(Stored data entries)

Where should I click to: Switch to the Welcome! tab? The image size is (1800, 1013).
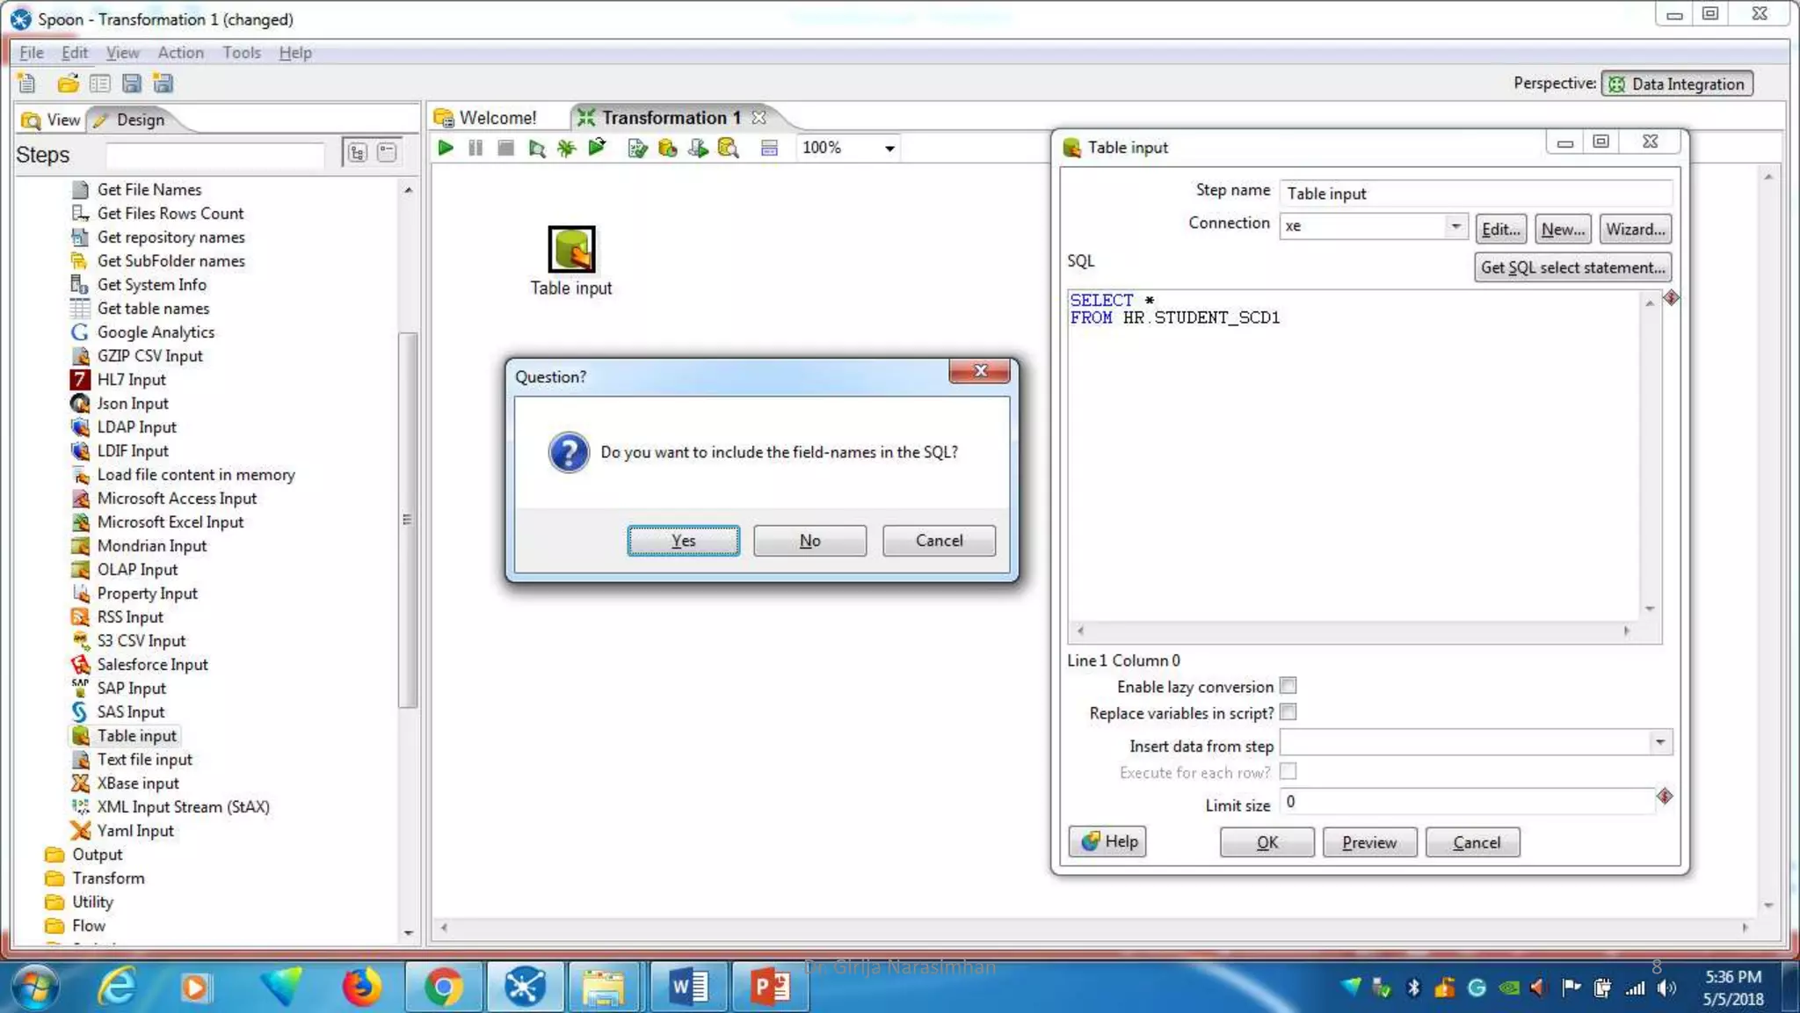click(497, 118)
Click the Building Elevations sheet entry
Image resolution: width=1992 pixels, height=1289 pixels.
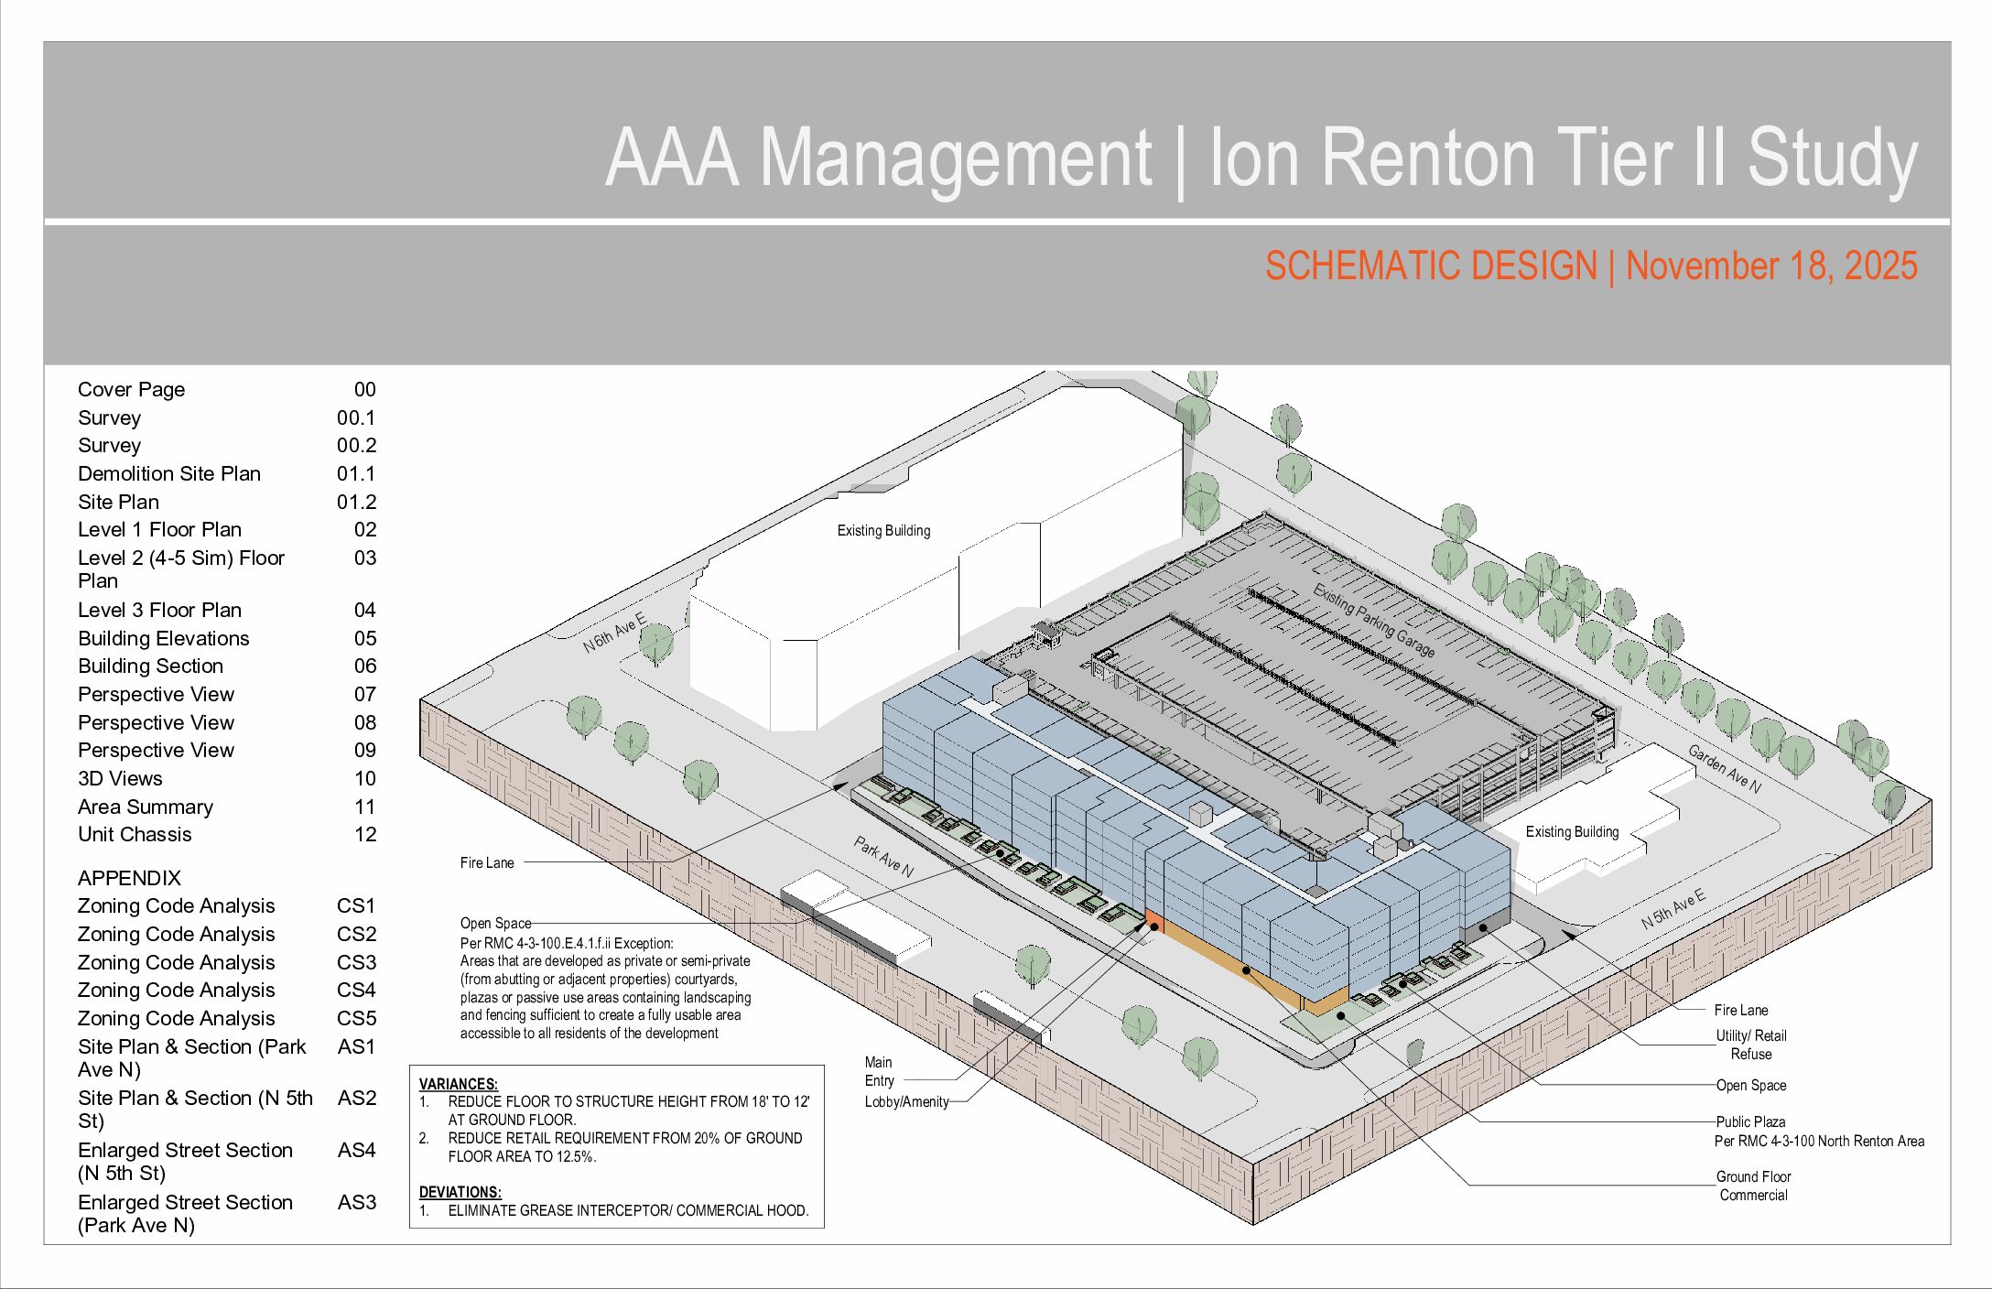click(163, 639)
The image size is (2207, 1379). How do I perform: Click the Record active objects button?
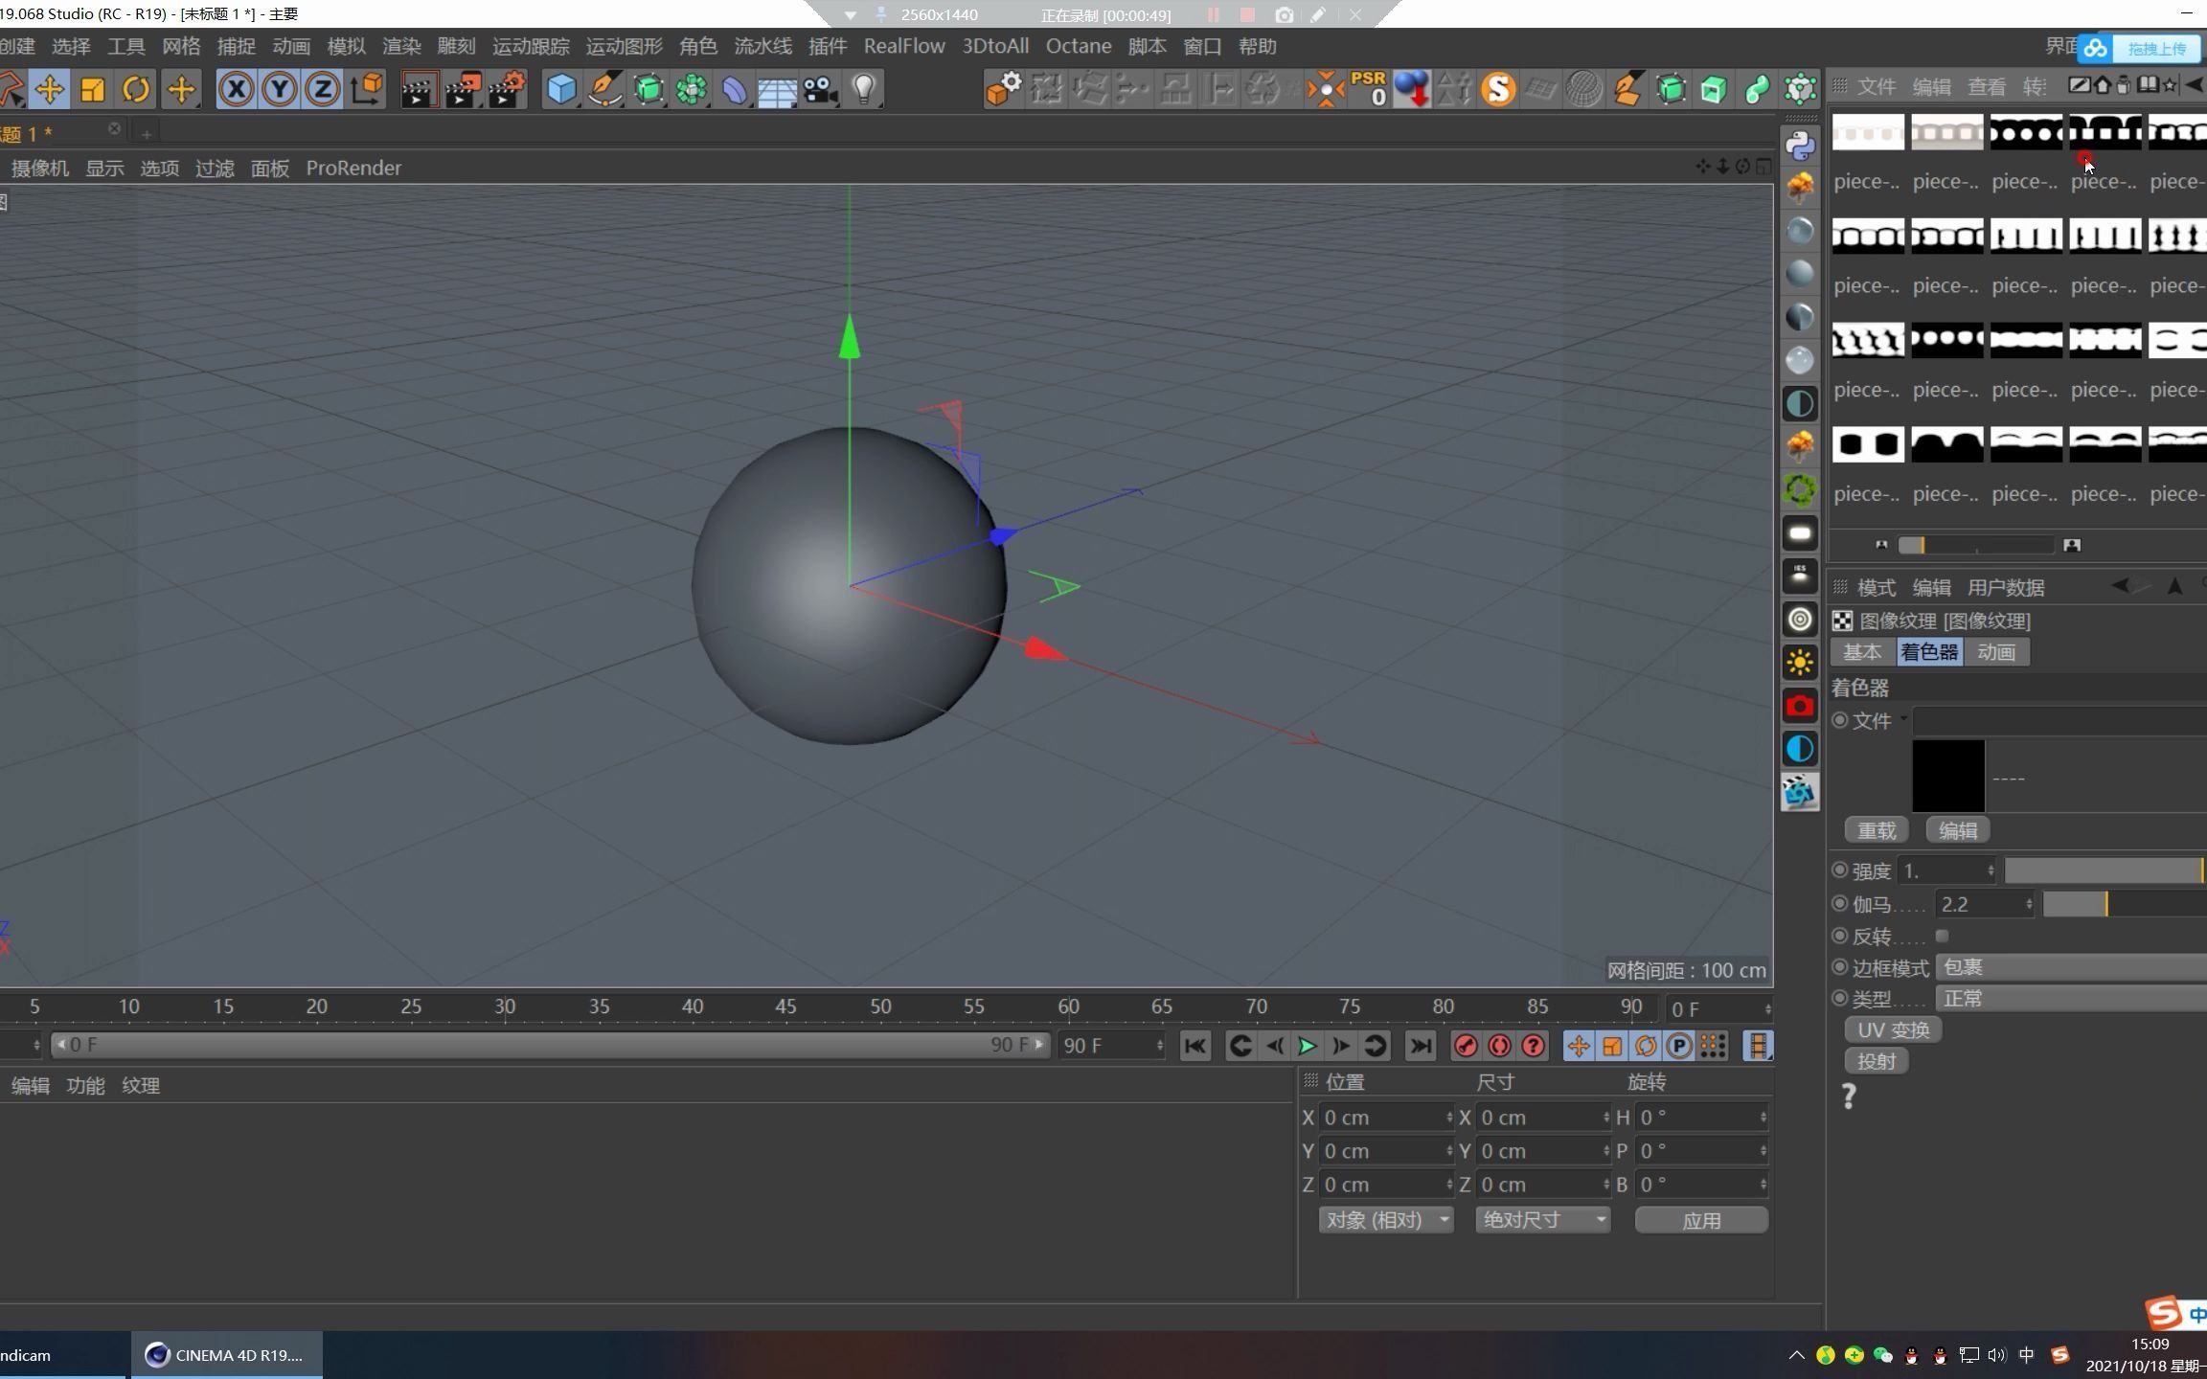click(x=1466, y=1046)
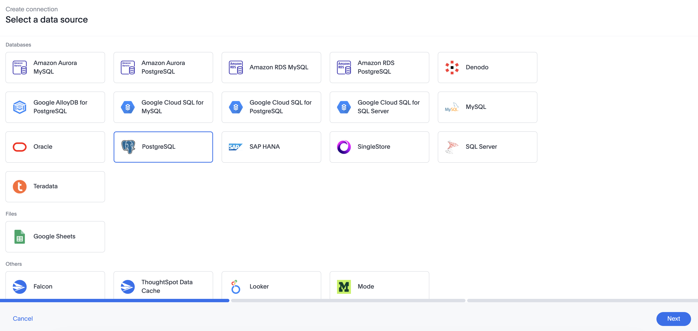Select Google Cloud SQL for SQL Server
698x331 pixels.
(379, 107)
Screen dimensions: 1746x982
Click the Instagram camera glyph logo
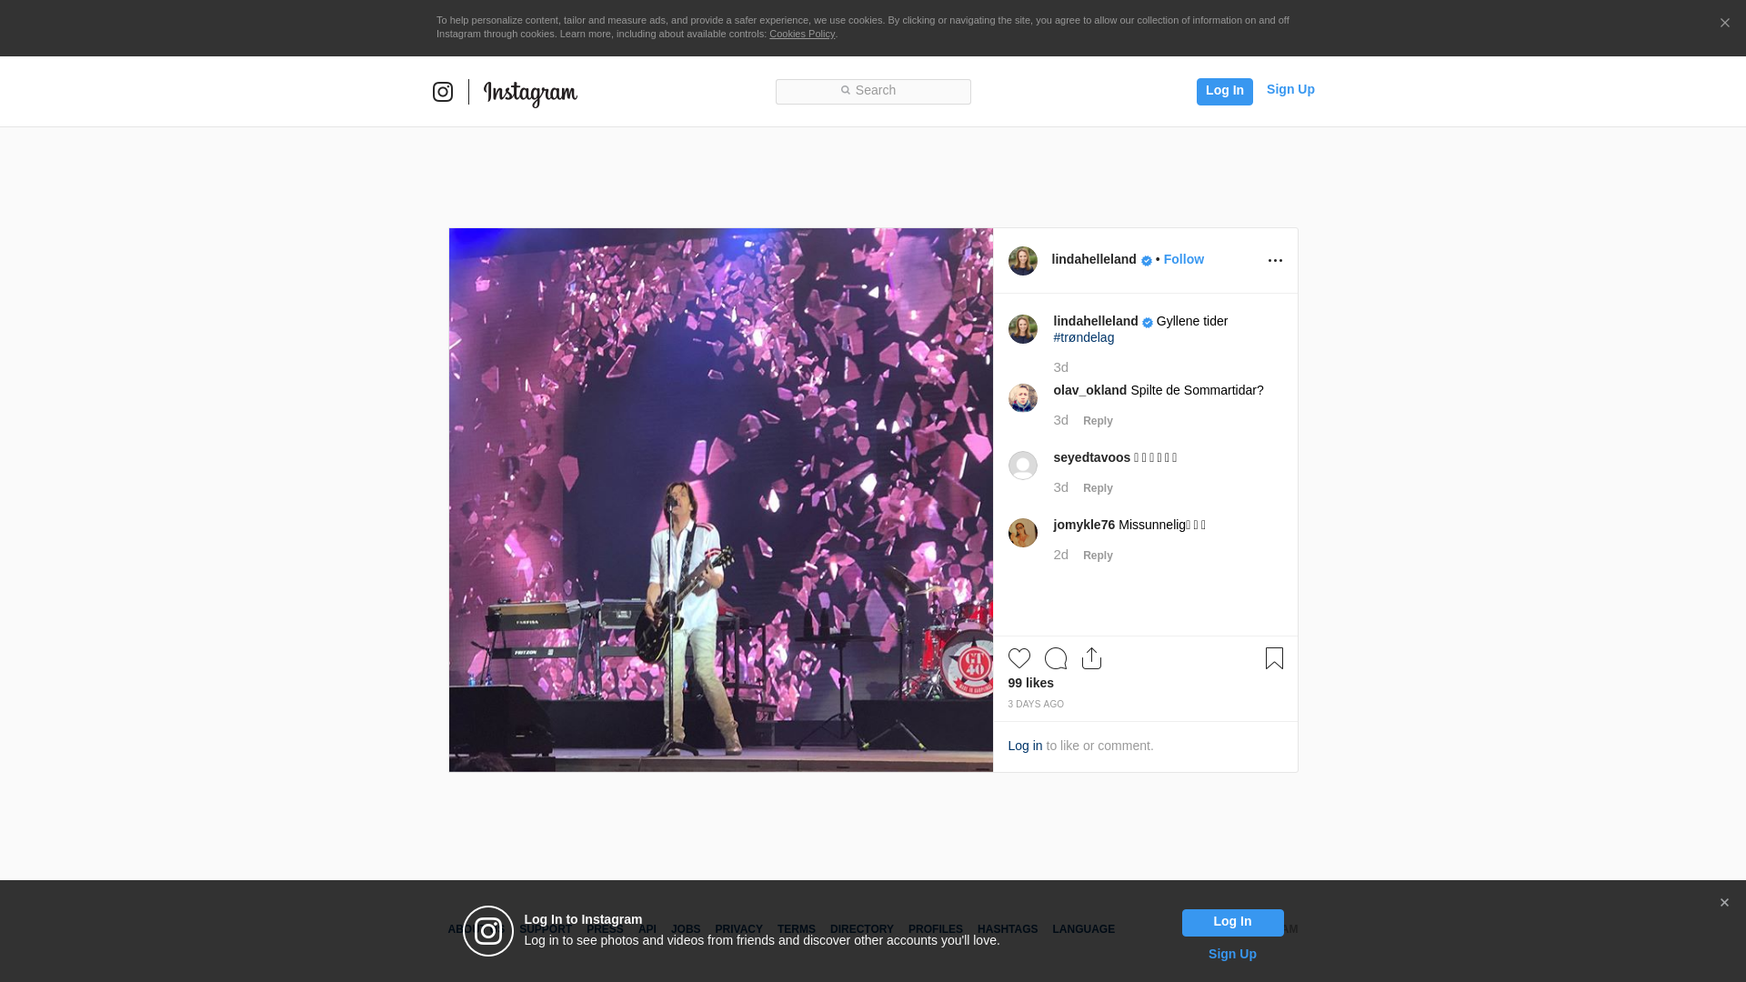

§ **TASK OBJECTIVE**:
Could you set down the records above word for word, without any of the pictures?

§ **ANSWER SPACE**:
Where should I click to: Switch to the Welcome! tab? The image size is (1800, 1013).
click(497, 118)
Click the Building Elevations sheet entry
Image resolution: width=1992 pixels, height=1289 pixels.
click(163, 639)
The image size is (2207, 1379). How do I perform: Click the Record active objects button?
click(x=1466, y=1046)
Select Google Cloud SQL for SQL Server
698x331 pixels.
(379, 107)
Screen dimensions: 1746x982
Click the Instagram camera glyph logo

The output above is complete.